June is Mens’s Mental Health Awareness Month, the same month that we celebrate dads on Fathers Day. It’s important to remember that men and new fathers also face mental health challenges when they become parents for the first time and also later when dealing with the stresses of raising children, providing for their families and balancing work, personal obligations and life, in general.
Sadly, there is a stigma that requires men to be strong all the time.
Vinay Saranga M.D. , a psychiatrist and founder of Saranga Comprehensive Psychiatry, offers these three things to remember about men’s mental health:
1. Postpartum Depression In Men: We don’t hear much about it, but one in 10 men develop postpartum depression. That’s a statistic that’s often overlooked but can’t be ignored. We need to start the conversation during Men’s Health Month and come up with a perinatal wellness plan that includes the entire family.
2. Understand Weak vs. Strong: Feeling depressed, anxious, on-edge, exhausted, irritated, or overwhelmed does not make you weak. It’s OK to reach out for support and help when you need it. Strong men are the men who realize there’s a problem and take action to heal. After all, you wouldn’t hesitate to go to the doctor if you had diabetes, so don’t hesitate to go for your mental wellness.

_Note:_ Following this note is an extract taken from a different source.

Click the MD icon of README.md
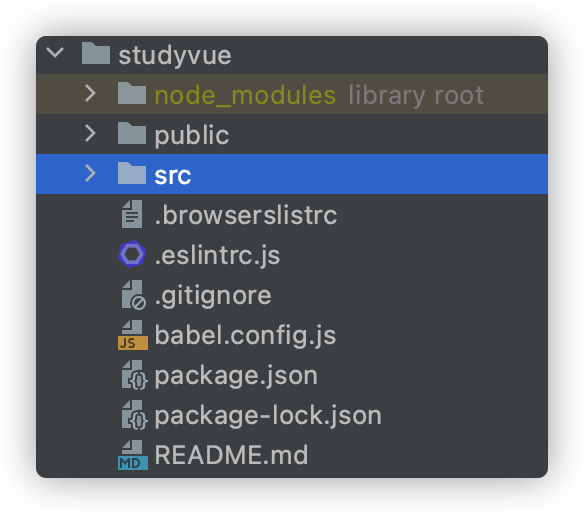The width and height of the screenshot is (584, 514). tap(133, 455)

3. Create Healthy “Me Time” Everyone needs a little time for self-care, especially dads. Remember that self-care is not selfish…it’s essential. Have a quiet cup of coffee, hit up the gym, or engage in your favorite activity. Hobbies and healthy activities can help you refocus and reenergize. Me time provides an opportunity to pour all your energy and strength into yourself.

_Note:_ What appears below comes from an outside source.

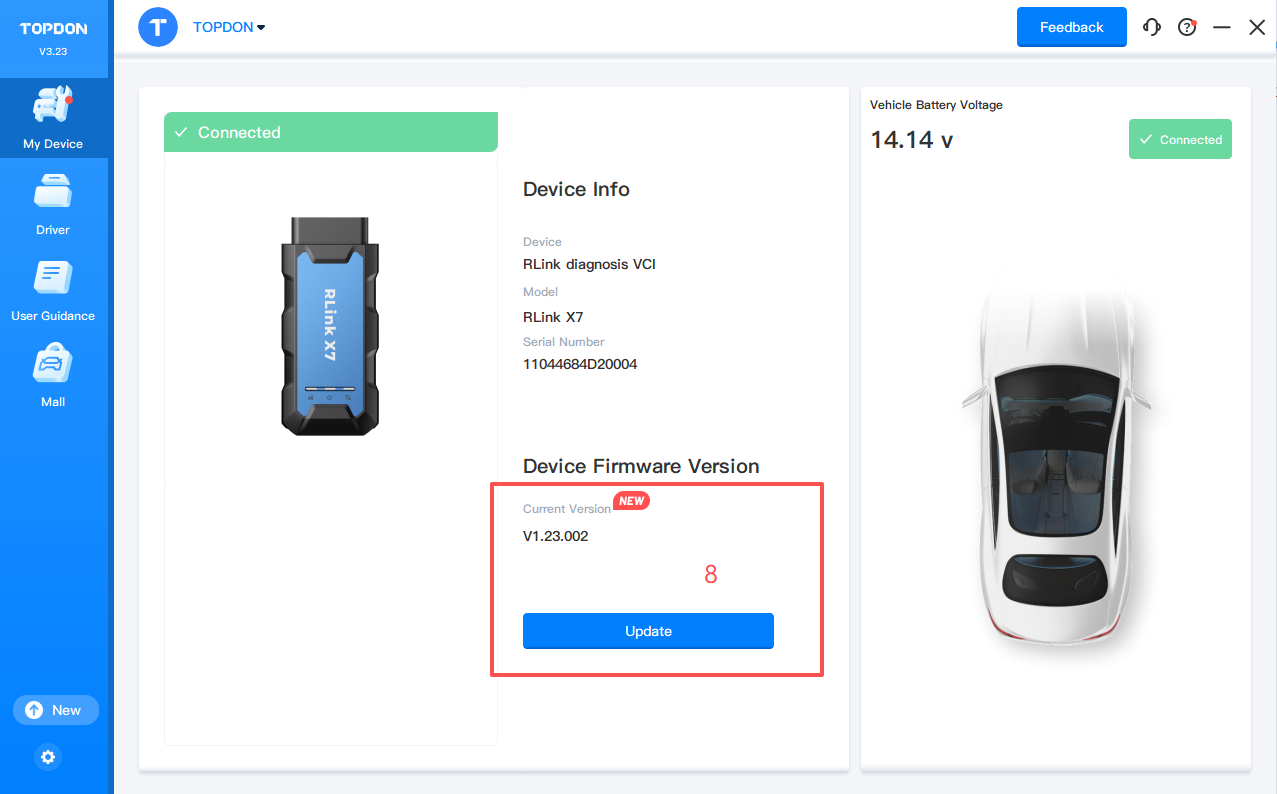Click the TOPDON V3.23 logo
Image resolution: width=1277 pixels, height=794 pixels.
tap(53, 38)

4. Communicate Your Feelings: Don’t keep your feelings bottled up inside. Recognize them and talk about them openly. Set healthy boundaries and let your loved ones know what’s OK with you and what’s NOT. Try to identify your stress triggers and create healthy coping mechanisms that help you become a better father and a healthier, happier person!
5. Let go of how society defines fatherhood: Don’t for a second buy into how society defines manhood or fatherhood. You don’t always have to be strong and self-sacrificing to be a great dad. You don’t have to fit into the mold defined by the masses. Be proud of who you are, the traits and characteristics that define you, and what you stand for.

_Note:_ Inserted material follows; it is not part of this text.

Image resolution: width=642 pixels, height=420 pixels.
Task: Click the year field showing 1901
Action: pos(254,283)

6. It’s okay to hurt: The fact is, everybody hurts sometime. There’s no avoiding it. Some people hide it better than others. Even the manliest men among us experience it. If you don’t address it, it’s only going to fester and become a larger problem. That’s true of all mental health conditions. If you don’t address them, they don’t go away on their own, and become more significant issues
Mental health is often overlooked for men because men are expected to be strong, providers, to be the helpers and not be the ones needing help.
Hopefully, reading these tips will provide a starting point on how to approach the needs of the men and dads in our lives differently. Let’s support and uplift them as well.